Union locale CGT Paris 5ème/6ième (UL-CGT 5-6)

La Métropole du Grand-Paris

Logement : attaque contre les APL

6,5 millions de ménages bénéficient d’une aide au logement, dont 80% ont des ressources inférieures au Smic, pour un montant annuel de 18 milliards d’euros. Toujours à l’affut de nouvelles mesures de rigueur budgétaire touchant le monde du travail, alors qu’ils multiplient les cadeaux fiscaux et les exonérations de cotisations patronales, le gouvernement entend maintenant réformer le mode d’attribution des APL. Pour cela il s’appuie sur les conclusions du groupe de travail parlementaire sur les aides personnalisées au logement (APL). Ce rapport préconise notamment de réaliser des "économies ciblées", de l’ordre de 300 à 400 millions d’euros par an, dans l’attribution des aides personnalisées au logement (APL).

Les parlementaires suggèrent au Gouvernement "d’abaisser les plafonds de ressources pour les bénéficiaires dans certaines zones ".

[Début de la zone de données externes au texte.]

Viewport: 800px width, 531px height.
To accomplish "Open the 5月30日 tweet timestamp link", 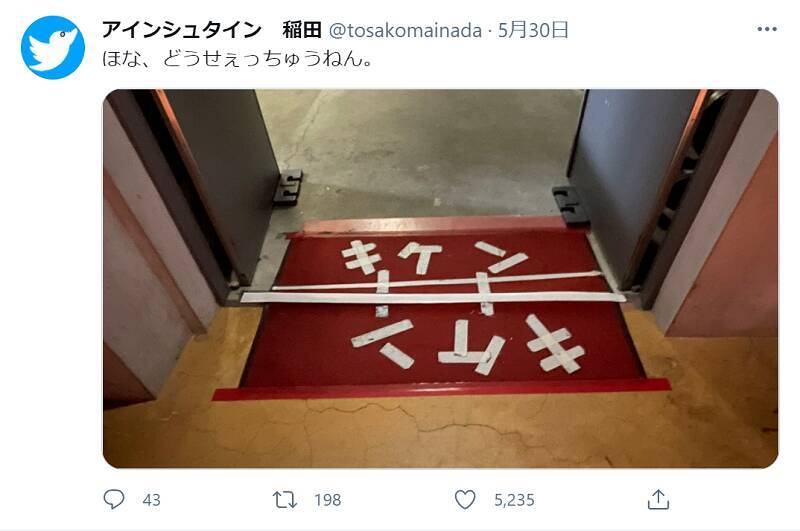I will click(x=533, y=30).
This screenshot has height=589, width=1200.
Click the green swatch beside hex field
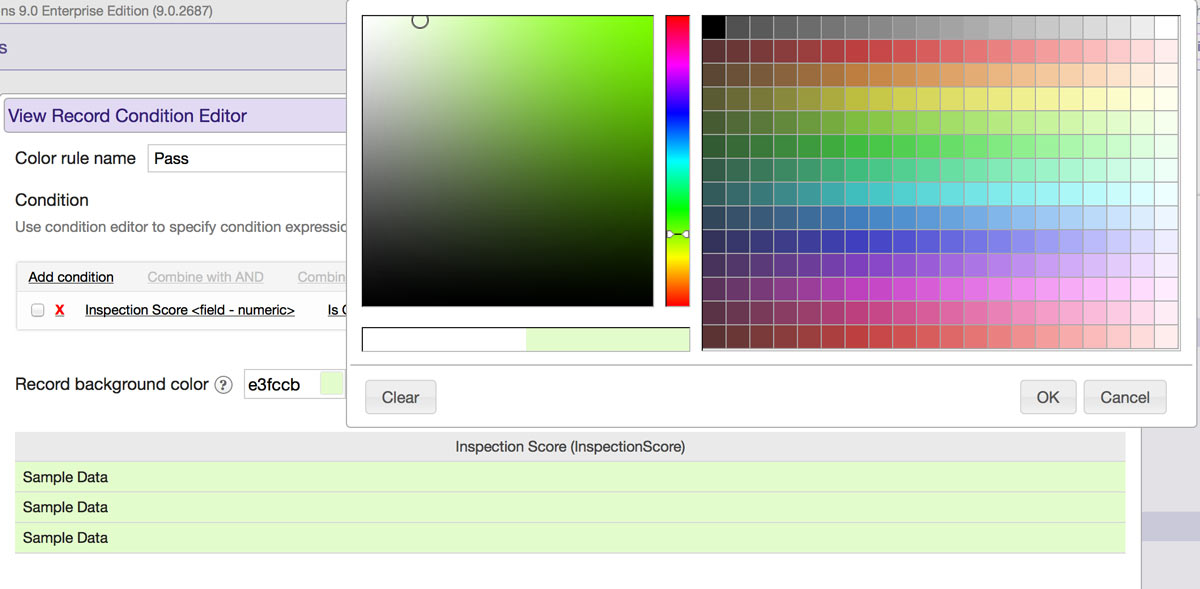click(x=331, y=385)
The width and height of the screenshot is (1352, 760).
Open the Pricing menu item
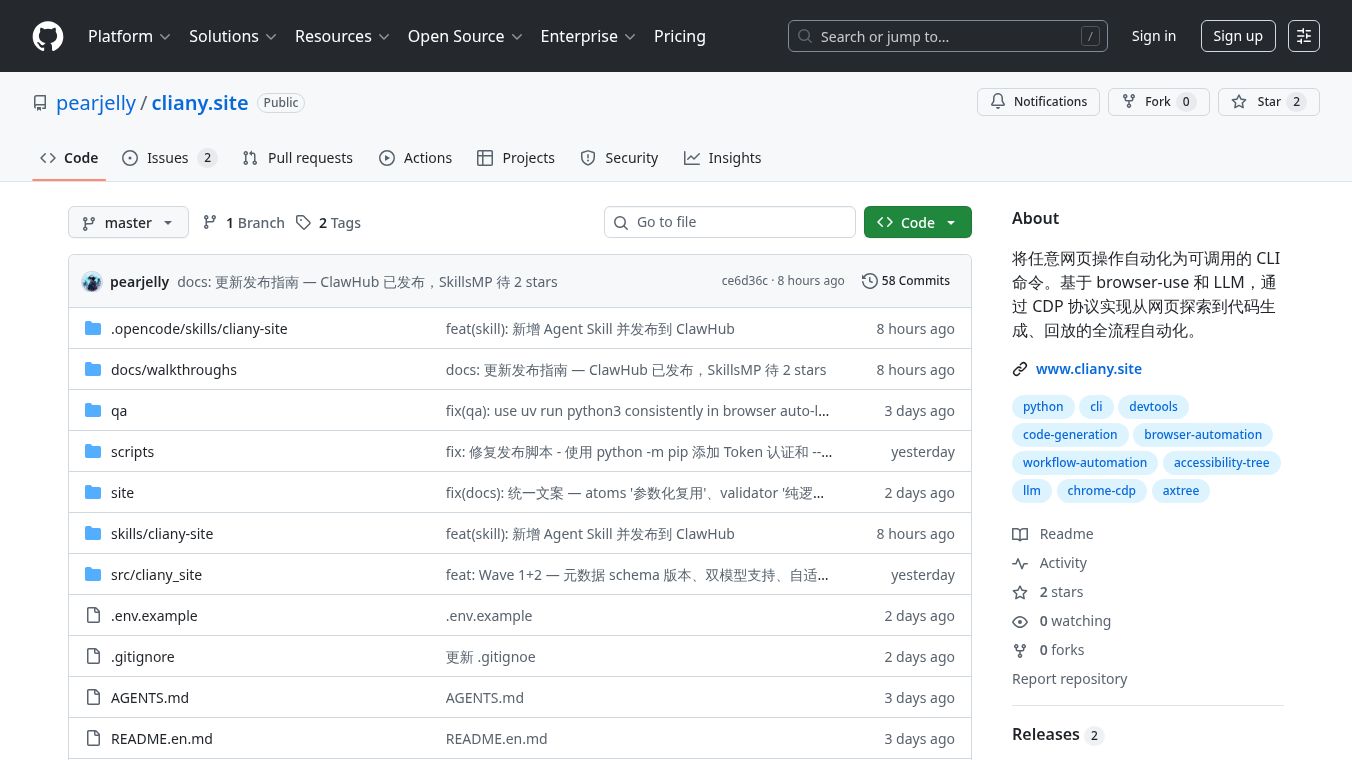click(680, 36)
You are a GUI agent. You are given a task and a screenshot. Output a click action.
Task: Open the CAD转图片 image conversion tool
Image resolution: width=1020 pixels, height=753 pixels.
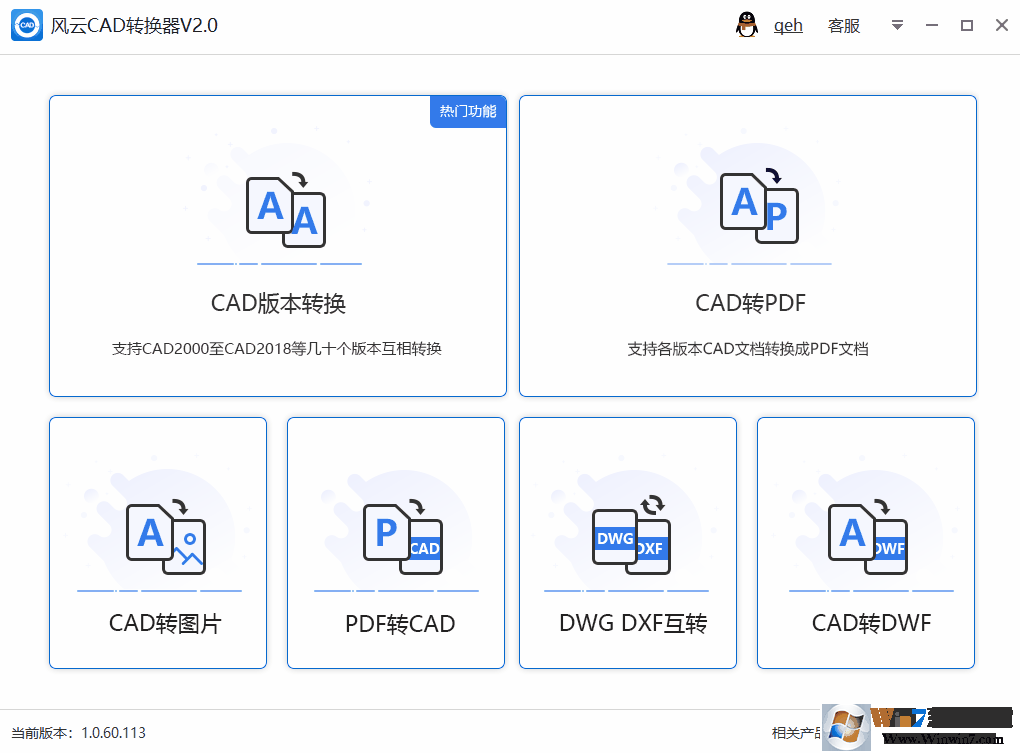[157, 543]
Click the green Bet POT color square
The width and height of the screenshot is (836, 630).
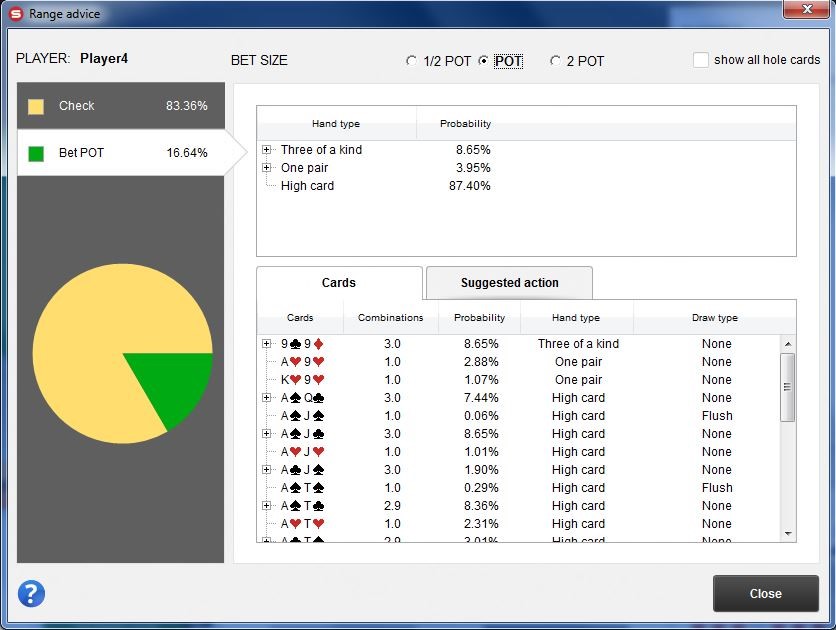pos(36,154)
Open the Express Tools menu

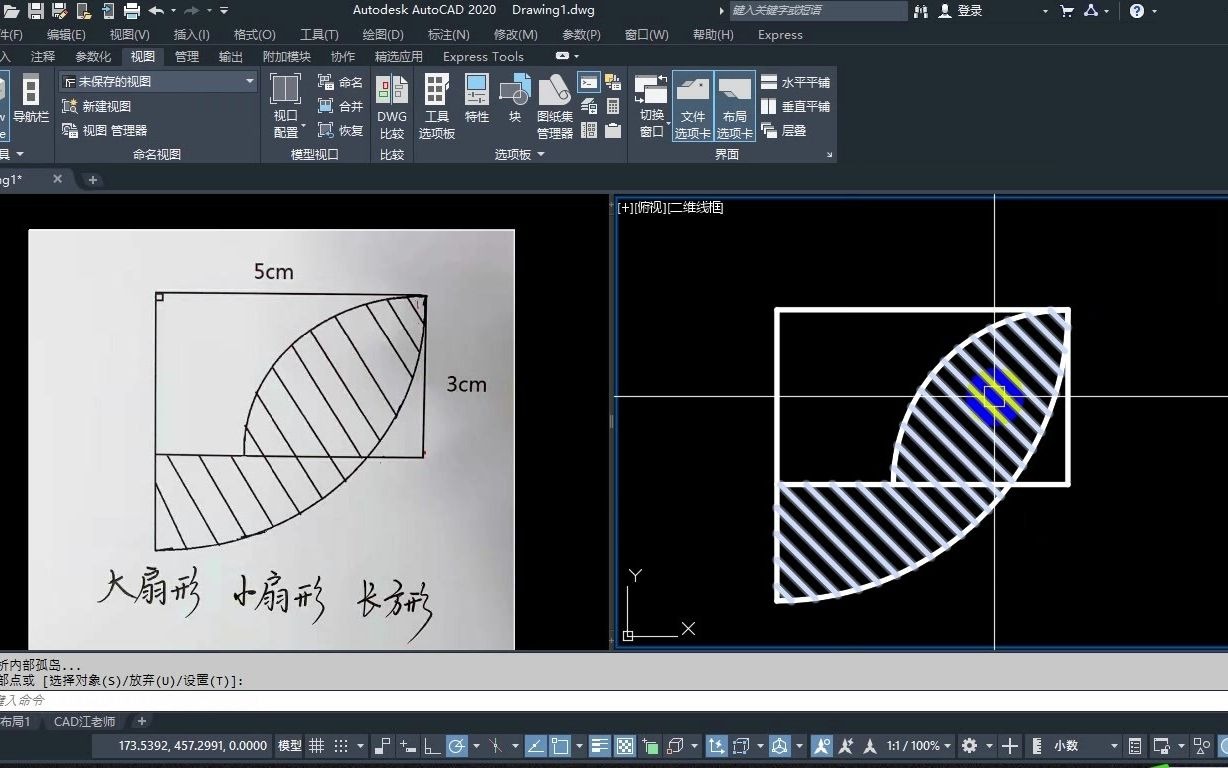pos(483,56)
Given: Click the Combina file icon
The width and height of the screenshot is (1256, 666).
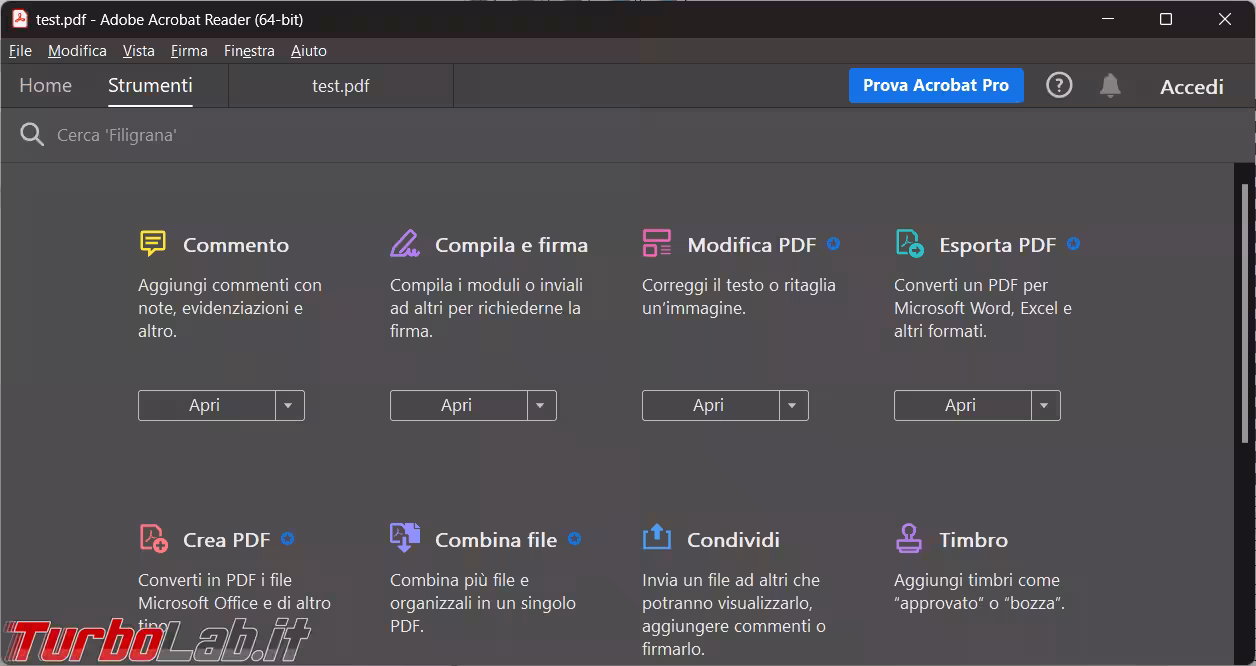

Ce rapport préconise également de prendre en compte dans le calcul de l’APL, outre le revenu et la composition du foyer, un critère patrimonial. Celui-ci - inspiré du principe déjà mis en œuvre pour le RSA - porterait notamment sur le fait de posséder - à côté du logement principal bénéficiant de l’APL - une résidence secondaire, un bien immobilier locatif ou un patrimoine financier significatif. Ces éléments seraient pris en compte à hauteur de 3% dans le calcul des revenus du demandeur (taux identique à celui utilisé pour le calcul du RSA).

Une autre mesure attendue concerne l’APL étudiants. Contrairement à ce qui était envisagé, il ne s’agit pas d’appliquer les critères patrimoniaux mais de moduler les aides en s’inspirant, cette fois ci, du système des bourses. Le groupe de travail préconise donc de faire varier le montant de l’APL étudiants en fonction de trois critères : le revenu des parents, l’éloignement entre le domicile familial et le lieu des études et la prise en compte d’une éventuelle situation de rupture familiale.

Dans notre pays, 8,2 millions de personnes sont confrontées à des difficultés pour trouver un toit ou vivre dans des conditions dignes et 600 000 locataires étaient en 2008, avant que ne débute la crise, dans l’incapacité de payer leur loyer.

Pourtant le gouvernement a annoncé 50 milliards d’économie sur les dépenses publiques. Il a renoncé à la Garantie Universelle des Loyers, à un plan de relance de la construction par la libération du marché du logement. Le projet de Loi Macron poursuit l’idéologie de la non intervention de l’Etat pour réguler le marché de l’immobilier au lieu de mener une véritable lutte contre l’exclusion du logement.

La privatisation du logement social se poursuit remettant en cause le droit au logement pour tous.

Le gouvernement ne mène non plus aucune politique de prévention des expulsions locatives qui se poursuivent.

Les aides au logement deviennent une variable d’ajustement des dépenses publiques malgré les conséquences sociales que cela engendre.

Pour la CGT Paris la remise en cause des critères d’attribution des APL est inadmissible. Le droit au logement doit garantir :

• l’accès pour tous au logement décent et le maintien dans les lieux sans discrimination de nationalité, de situation sociale ;

• le droit à l’accessibilité pour tous types de situation de handicap ou de perte d’autonomie ;

• l’arrêt immédiat des expulsions sans relogement et l’interdiction des coupures d’eau, d’électricité, du chauffage dans le parc privé comme dans le parc public ;

• l’accueil de façon digne et adaptée des personnes sans logis et le développement d’une politique d’hébergement pour répondre aux situations d’urgence ;

• le développement d’une politique du logement adaptée aux étudiants, apprentis, aux jeunes démarrant dans la vie active ;

• Le libre choix entre la location ou l’accession à la propriété ;

• que la quittance (loyer et charges) des locataires n’excède pas 20 % de leurs revenus ;

• l’organisation, le développement et la répartition de la production de logements sociaux pour répondre aux besoins. Cela relève de la responsabilité de l’État.